La question qui a été utilisée par le Figaro est en fait la suivante : « Au regard de ce que vous en savez, diriez-vous qu’en France, la laïcité telle qu'elle est appliquée aujourd'hui par les pouvoirs publics est discriminatoire envers les musulmans ? » Et 44 % la jugent très discriminatoire, 34 % assez discriminatoire. La nuance n'est pas sans intérêt.
Une autre question peut retenir notre attention : « Pour vous le principe de la laïcité, c’est avant tout… ? » Et, oh surprise ! 26 % déclarent « séparer les religions et les institutions de la République » (27 % moyenne des français), 28 % « mettre toutes les religions sur un pied d'égalité » (19 %), 24 % « assurer la liberté de conscience » (23 %).
Bien évidemment, il y a des écarts importants sur des sujets qui ont fait ou font l'objet des polémiques stigmatisantes : port de couvre-chefs religieux pour les athlètes, port de tenues traditionnelles[3] à l'école de couvre-chefs à caractère religieux, demande de menus de cantine respectant les prescriptions religieuses, demande de dispense de cours « pouvant heurter le convictions religieuses », etc.
Il faudrait revenir en détail sur toutes les questions portant sur le milieu scolaire. On notera un partage souvent équivalent entre ceux qui soutiennent une position et ceux qui ne la soutiennent pas (sexisme, homophobie, injonctions alimentaires, injonctions religieuses). Il y a là le produit de l'accumulation des prises de position ministérielles, des textes législatifs et réglementaires depuis 1989...
Rappelons que le Conseil d’État avait jugé alors que « le port par les élèves de signes par lesquels ils entendent manifester leur appartenance à une religion n'est pas, par lui-même, incompatible avec le principe de laïcité ». Le Conseil d’État rappelle alors que la Déclaration des droits de l'homme, la Constitution et la loi d'orientation sur l'éducation de 1989 consacrent la liberté pour les élèves « d'exprimer et de manifester leurs croyances religieuses à l'intérieur des établissements scolaires, dans le respect du pluralisme et de la liberté d'autrui, et sans qu'il soit porté atteinte aux activités d'enseignement, au contenu des programmes et à l'obligation d'assiduité ».
Devant les décisions d'exclusions au cas par cas des chefs d'établissements, la loi du 15 mars 2004 interdit les « signes religieux ostensibles ». Elle a été votée sur la base du rapport Stasi qui était riche de confusions et de falsifications sur la liberté de conscience appliquée à l'école.
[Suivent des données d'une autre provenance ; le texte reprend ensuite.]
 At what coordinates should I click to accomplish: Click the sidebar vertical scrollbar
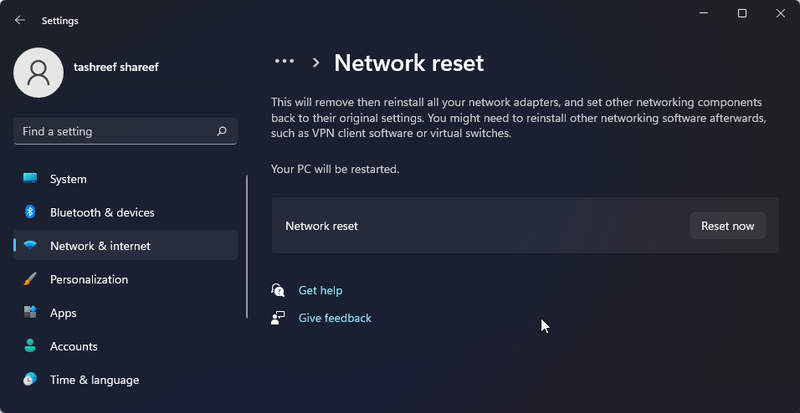point(246,247)
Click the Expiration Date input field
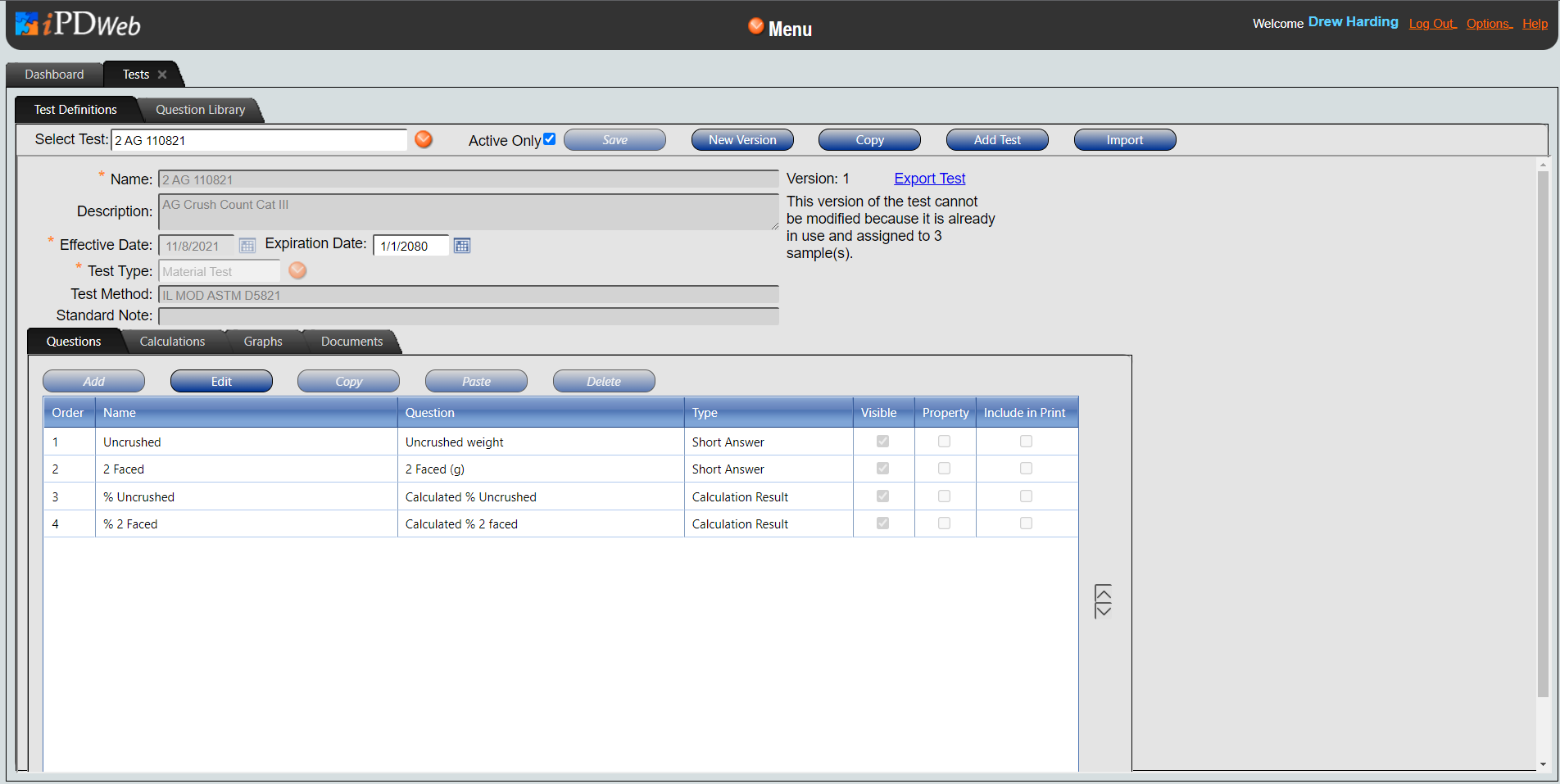The width and height of the screenshot is (1560, 784). click(410, 246)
La circulaire de Jean ZAY du 31 décembre 1936 concluait : « Tout a été fait dans ces dernières années pour mettre à la portée de ceux qui s’en montrent dignes les moyens de s’élever intellectuellement. Il convient qu’une expérience d’un si puissant intérêt social se développe dans la sérénité. Ceux qui voudraient la troubler n’ont pas leur place dans les écoles qui doivent rester l’asile inviolable où les querelles des hommes ne pénètrent pas. » Cela suffisait.
Un tel sondage ne devrait pas servir à alimenter les polémiques et les dénonciations. Il doit nous faire comprendre qu'à traiter les « musulmans » comme une catégorie différente en cherchant toutes les occasions de dénoncer le « séparatisme », le refus « d'intégration », on alimente des réflexes de protection. Les contrôles au faciès, les discriminations à l'embauche, les menaces et attaques sont là, en arrière-plan. Le caractère d'un régime qui tend au totalitarisme, à la police des vêtements, des consciences, qui réduit la liberté dans l'espace public ne peut que développer la confusion sur ce qui relève du respect de la neutralité de l'école et sur ce qu'est la liberté de conscience. Et nourrir la conviction qu'il y a des religions qui sont plus égales que d'autres (Pétain y a contribué en son temps et a depuis trouvé des émules).